A new Yorkshire Ripper series shows our appetite for true crime — but is it unhealthy?

Jessie Thompson: Daniel Hambury/Stella Pictures Ltd
Jessie Thompson: Daniel Hambury/Stella Pictures Ltd

For me, it’s one of life’s big questions: why do people like true crime so much? I ask myself this often, alongside other conundrums, such as: are bay leaves a scam? And, what is the correct way to pronounce “almond”? Because people don’t just like true crime. People LOVE true crime. So much so that ITV has just commissioned a big new drama about the Yorkshire Ripper, aka that guy who killed 13 women and tried to kill seven more. Since everything is on fire, it almost seems the natural law of the universe that somebody, somewhere would be making a fancy telly show about a tragic loser like this.

The Yorkshire Ripper series will be “sensitively dramatised” of course, which is code for “this is NOT unethical”. We’re told that the show will be “placing the victims, their families and the survivors at the heart of this story”, which sounds sincere, but going by the two previous iterations of this formula, only time will tell whether they’ll be more than sketchy marginal figures.

Because, yes, if another ITV drama about a narcissist who likes to sadistically murder people is giving you a sense of déjà vu, that’s because the channel has done two this very year. There was White House Farm, where Freddie Fox played Jeremy Bamber, a man who killed his parents, sister and her children and then cried at their funeral. And more recently there was Des, where David Tennant wore a football scarf and looked sad as Dennis Nilsen, a role that largely required him to talk in monotone about boiling people’s heads and flushing them down the loo. The Ripper drama will be made by the same team — and hey, fair enough. They’re giving the people want they want: unsavoury characters played by thespian men who go to the Bafta awards.

It’s savvy for ITV to stake a claim on the true crime market, which has grown from some dodgy books on Amazon to a place proliferating at speed, thanks to some mannered American podcasters and endless provisions from Netflix. The recent documentary American Murder: The Family Next Door is one of the most unpalatable things on the platform: it has been watched, so far, by 52 million households. I’ve watched it, you probably have too. (But GOD, I wish I hadn’t.)
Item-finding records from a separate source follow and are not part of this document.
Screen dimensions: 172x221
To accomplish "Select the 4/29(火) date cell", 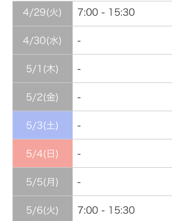I will click(x=42, y=13).
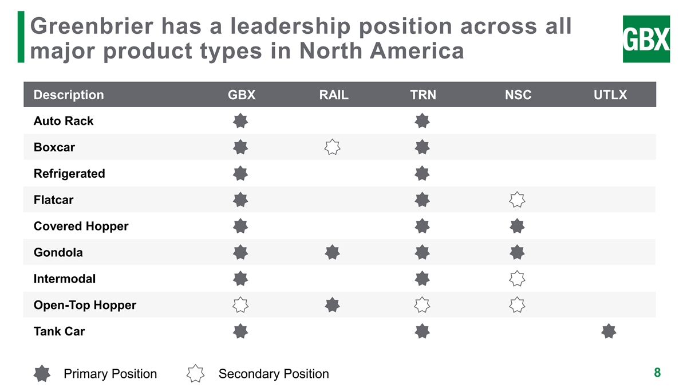Click the RAIL secondary star for Boxcar
687x387 pixels.
(x=332, y=147)
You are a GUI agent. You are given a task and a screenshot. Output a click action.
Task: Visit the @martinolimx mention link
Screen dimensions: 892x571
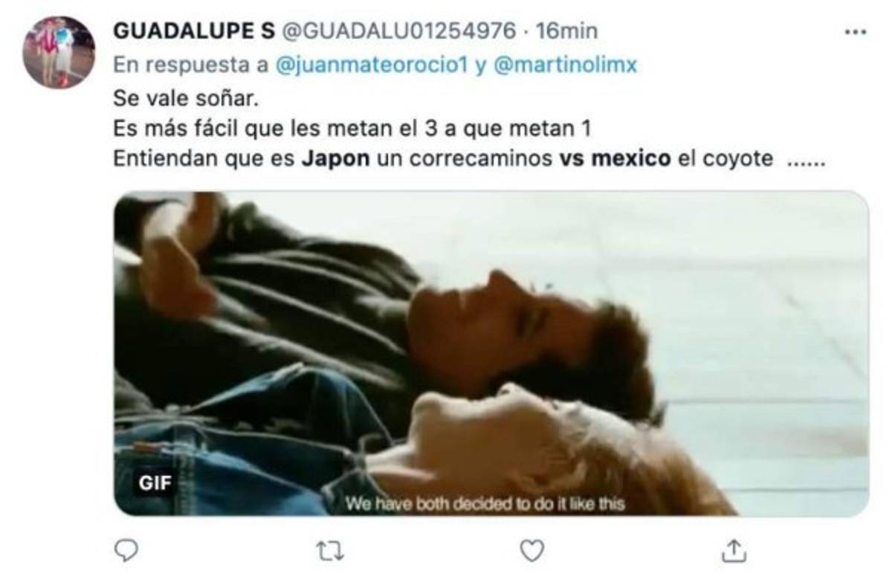click(x=566, y=65)
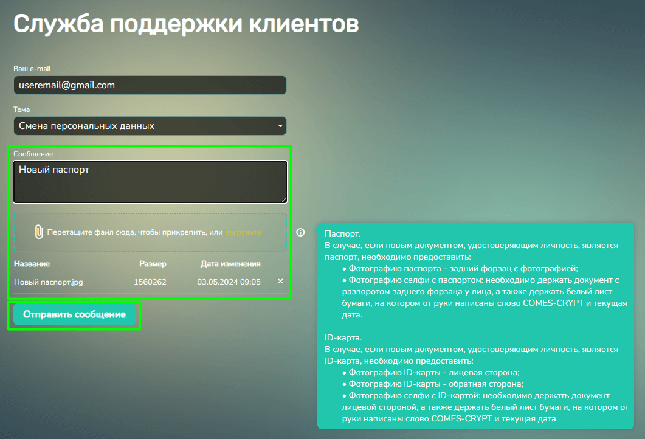The image size is (645, 439).
Task: Click the Дата изменения column header
Action: tap(230, 264)
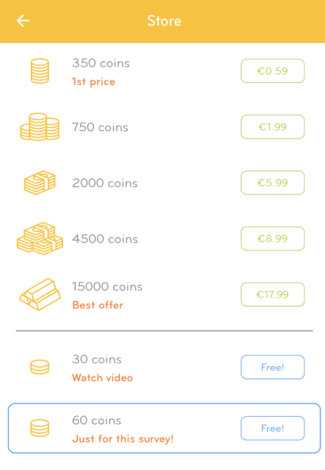The image size is (325, 470).
Task: Tap the small coin icon next to Watch video
Action: 40,367
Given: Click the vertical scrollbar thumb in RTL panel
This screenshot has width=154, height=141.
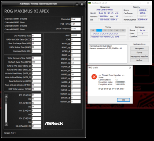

ITV has already done two dramas this year about narcissists who like to kill people

The appetite for the genre is gargantuan. It’s too basic to assume it’s all just cheap voyeurism. Instead it strikes me that there might be a deep human need to understand what would drive another person to commit these acts. We want to see the machinations of minds compelled to carry out unfathomable crimes to try to make some kind of sense out of them. But the more true crime I watch, the more misguided this seems. The hidden secret is nothing more than this: murderers are boring. They are not complicated, misunderstood, romantic masterminds. They are unpleasant, uninteresting people who take and ruin lives.

Does this mean we shouldn’t tell these stories at all? I don’t think so. When time has passed, the feeding frenzy of tabloid sensationalism is over, using storytelling to do justice to those who suffered can be powerful — but few have truly done this well. Hallie Rubenhold’s book The Five resurrected the women murdered by Jack the Ripper — it was all grace, no violence, but still compulsive reading. And the National Theatre’s London Road broke new ground by taking verbatim interviews of the community affected by the 2006 Ipswich murders and turning them into music, poignantly placing the everyday against the horror. There’s a common theme: the killer is expendable — not those he killed.